Custom dataset for time-series data for an LSTM model

errezeta · October 14, 2021, 11:37pm

Hi,
I have a *.csv file with time-series data that I want to load in a custom dataset and then use dataloader to get batches of data for an LSTM model.
I’m struggling to get the batches together with the sequence size.
This is the code that I have so far. I’m not even sure if I suppose to do it this way:

class CMAPSSDataset(Dataset):
    def __init__(self, csv_file, sep=' ', sequence_length=40):
        self.df_cmapss = pd.read_csv(csv_file, sep=sep)
        self.df_data = self.df_cmapss.iloc[:, 3:27]
        self.targets = self.df_cmapss['RUL']
        self.sequence_length = sequence_length

    def __len__(self):
        return len(self.df_data)

    def __getitem__(self, idx):
        if (idx+self.sequence_length) > len(self.df_data):
            indexes = list(range(idx, len(self.df_data)))
        else:
            indexes = list(range(idx, idx + self.sequence_length))
        data = self.df_data.iloc[indexes, :].values
        target = self.targets.iloc[indexes].values
        return torch.tensor(data), torch.tensor(target)

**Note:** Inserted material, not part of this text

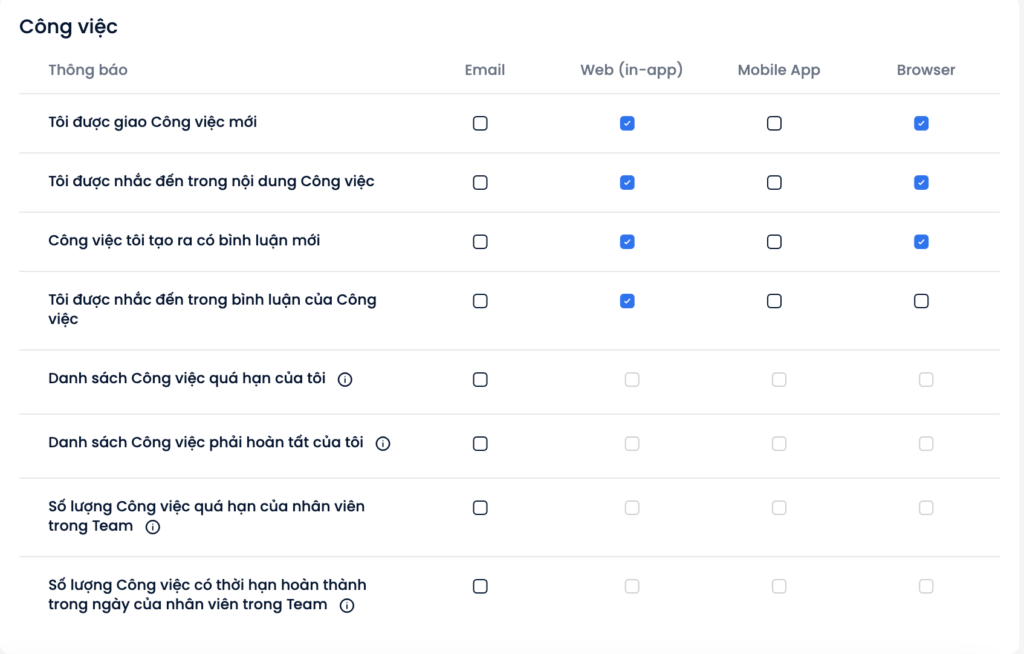This screenshot has height=654, width=1024.
Task: Uncheck Web (in-app) for "Công việc tôi tạo ra có bình luận mới"
Action: pyautogui.click(x=627, y=242)
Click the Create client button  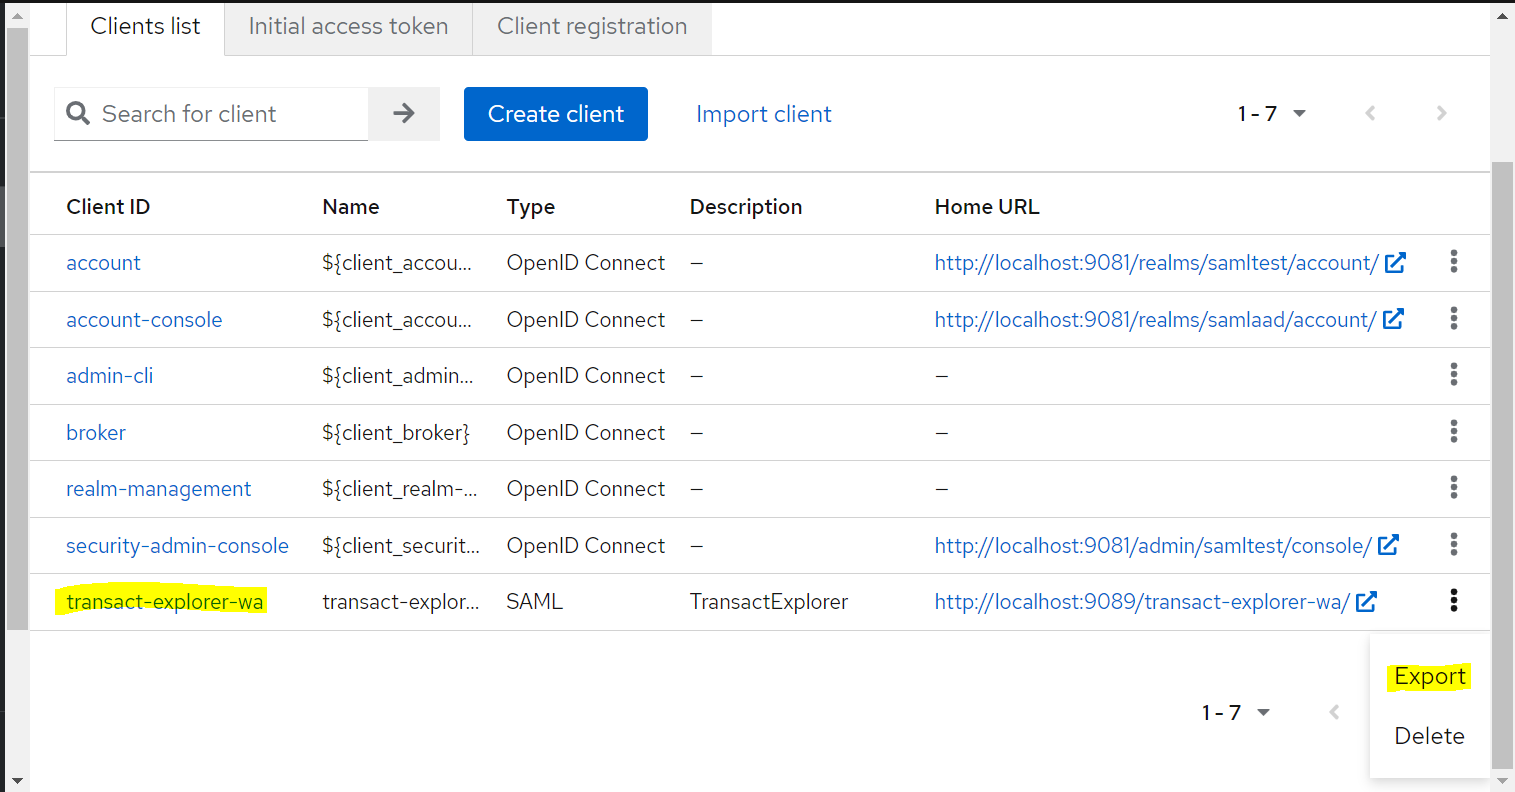555,114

cmapss_dataset = {x: CMAPSSDataset(csv_file='data/CMAPSSData/'+x+'_FD001.csv', sep=' ')
                  for x in ['train', 'test']}

batch_size = 32
dataloaders = {x: DataLoader(cmapss_dataset[x], batch_size=batch_size,
                             num_workers=0, pin_memory=True)
               for x in ['train', 'test']}

I get the following error when I iterate through the dataloader:
RuntimeError: stack expects each tensor to be equal size, but got [40, 24] at entry 0 and [39, 24] at entry 16
Any help would be appreciated.

ptrblck · October 15, 2021, 4:41am

Based on the error message it seems you are dealing with variable sequence lengths.
The collate_fn of the DataLoader tries to stack the samples into a single batch, which would fail if the dimensions (besides the batch dim) don’t have the same shape. You could e.g. pad the smaller sequences to the largest sequence length in the batch to be able to create a full batch.

errezeta · October 16, 2021, 12:38pm

Hi, Thank you very much for your answer. I used the collate_fn functions in this way:

def collate_batch(batch):
    data = [item[0] for item in batch]
    data = pad_sequence(data, batch_first=True)
    targets = [item[1].unsqueeze_(0) for item in batch]
    targets = pad_sequence(targets, batch_first=True)
    return data, targets

is this correct?

ptrblck · October 16, 2021, 7:37pm

Yes, your code looks good. I would check the created batch inside the DataLoader loop and see, if all values are expected as a quick sanity check.